Friday, April 22, 2011

ジョン・マッデン監督の「恋におちたシェークスピア」を見て


闇にまぎれてbowyow cine-archives vol.118

監督や主演俳優についてはヒロインのバルトロウの乳房の尖り方が美しいという以外に格別言うべきことはないが、「未来世紀ブラジル」や「太陽の帝国」の脚本を書いたトム・ストッパードの卓抜な思いつきがことのほか素晴らしい。

シェークスピアの「ハムレット」に拠る戯曲も書いている彼は、本作ではわが偏愛の奇書「ソネット集」をひとひねりして、若き日の沙翁の恋愛譚をこしらえた。

沙翁の「ソネット集」は謎の美貌の青年貴族とこれまた謎の「ダークレディ」への愛を描いているが、ストッパードはこの映画のヒロイン、ヴァイオラを男装させることによって、沙翁の両性愛、バイセクシュアリティをビジュアライズしようとしている。

すなわち、あのオスカーワイルドが着目した「ソネット20番」の、

姿かたちは男だがすべてのかたちをうちに従えている。

だからその姿が男の眼をうばい、女の魂をまよわせる。(高松雄一訳)

の艶姿に翻弄される沙翁を描こうとしたわけだが、それにしてはバルトロウも、ましてやジョセフ・ファインズも明らかに役(者)不足で、この優れたシナリオでの再映像化を望むこと切なるものがある。

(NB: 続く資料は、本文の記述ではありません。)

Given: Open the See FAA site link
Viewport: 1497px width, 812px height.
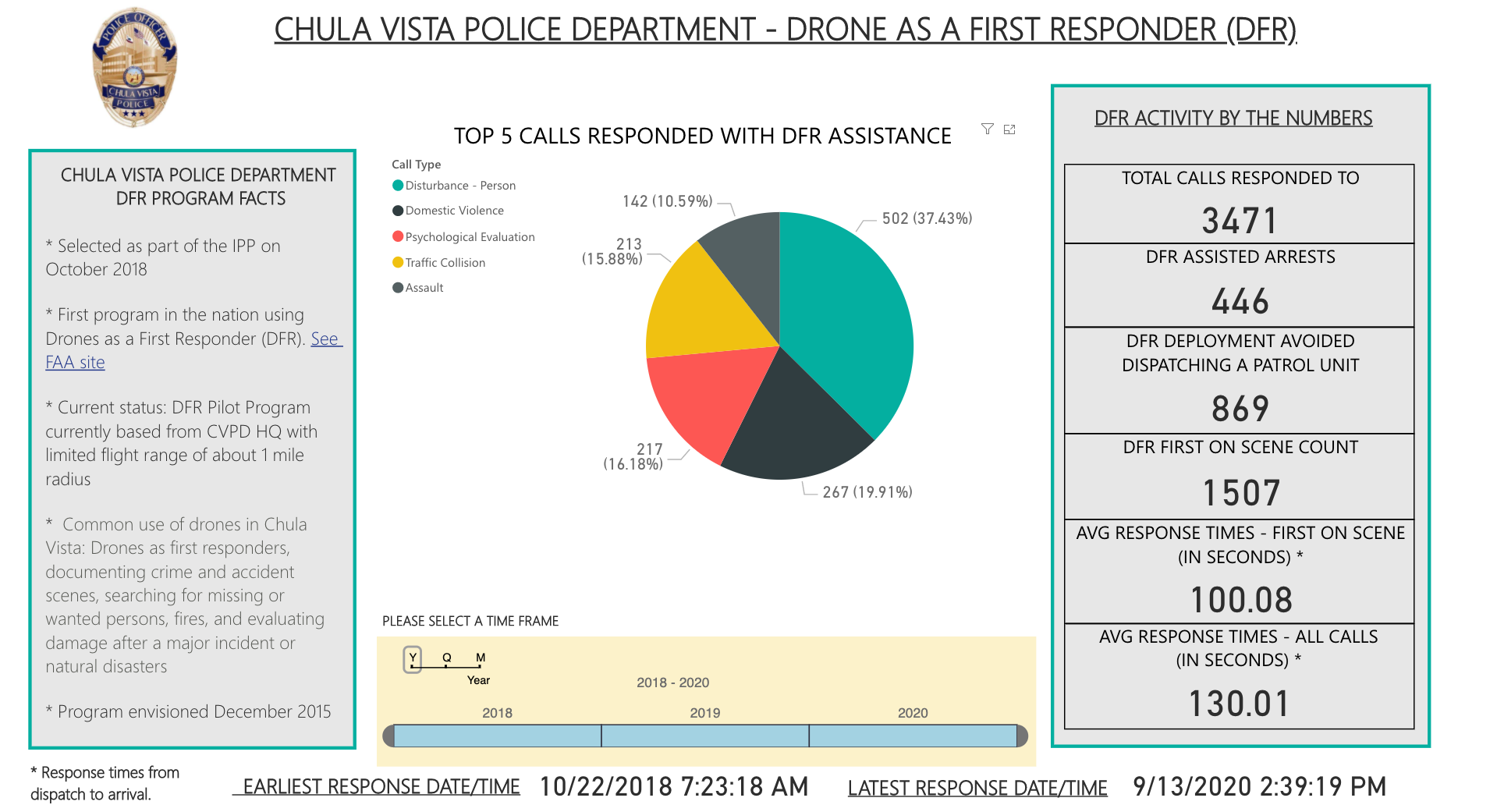Looking at the screenshot, I should click(x=75, y=362).
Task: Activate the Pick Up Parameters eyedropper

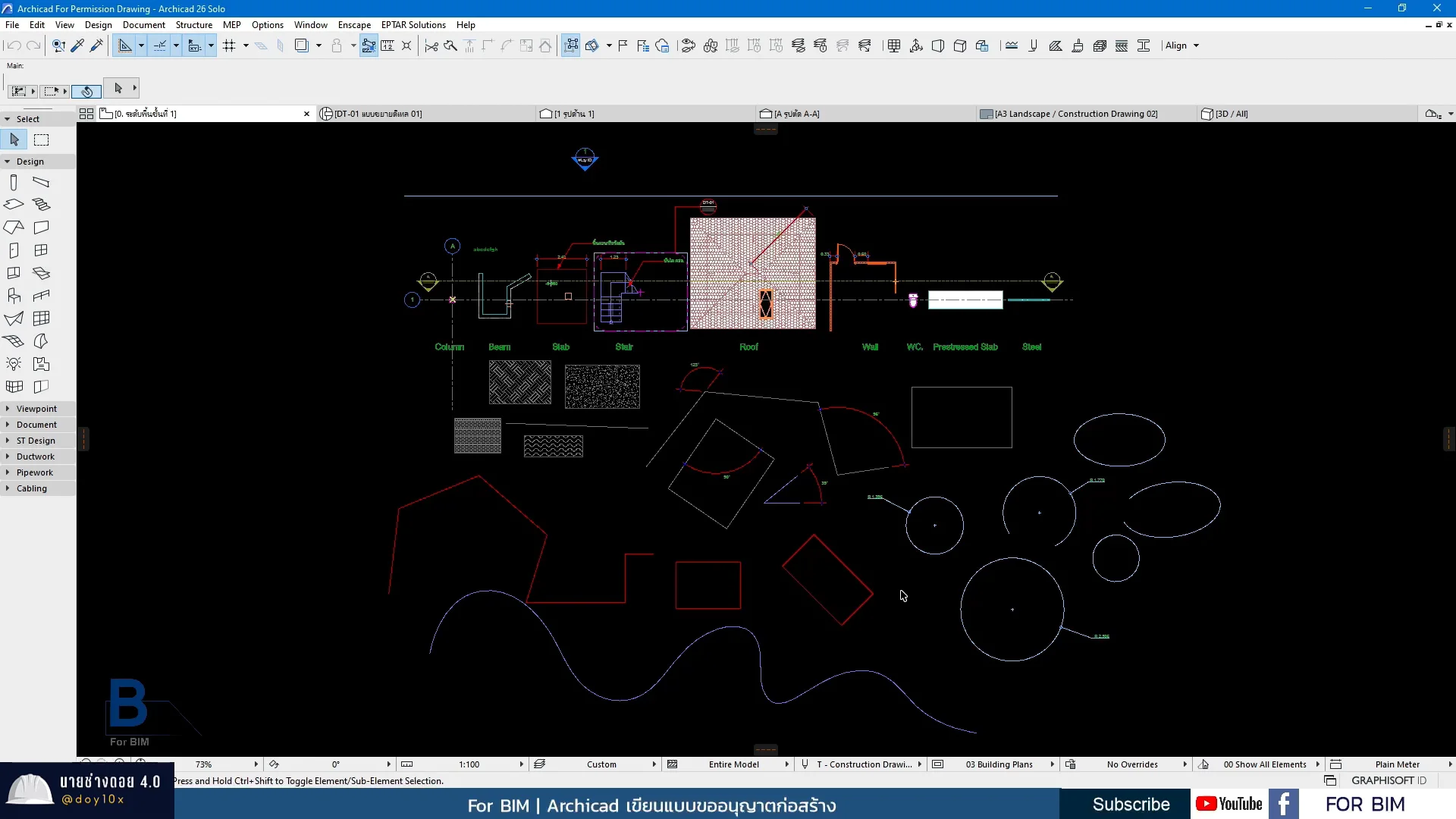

しかしながら、沙翁の恋が「ロミオとジュリエット」の戯曲&上演と同時並行で生き生きと進行していくことや、ロミオ上演の成功が同時に2人の現世の恋の終わりであり、それを次作の「十二夜」のプロットへと接ぎ木していく脚本家のアイデアはこれまた秀逸で、沙翁への永遠の愛を胸に秘めたヒロインが、未踏の荒野に歩み去るラストシーンは、ほとんど感動的でさえある。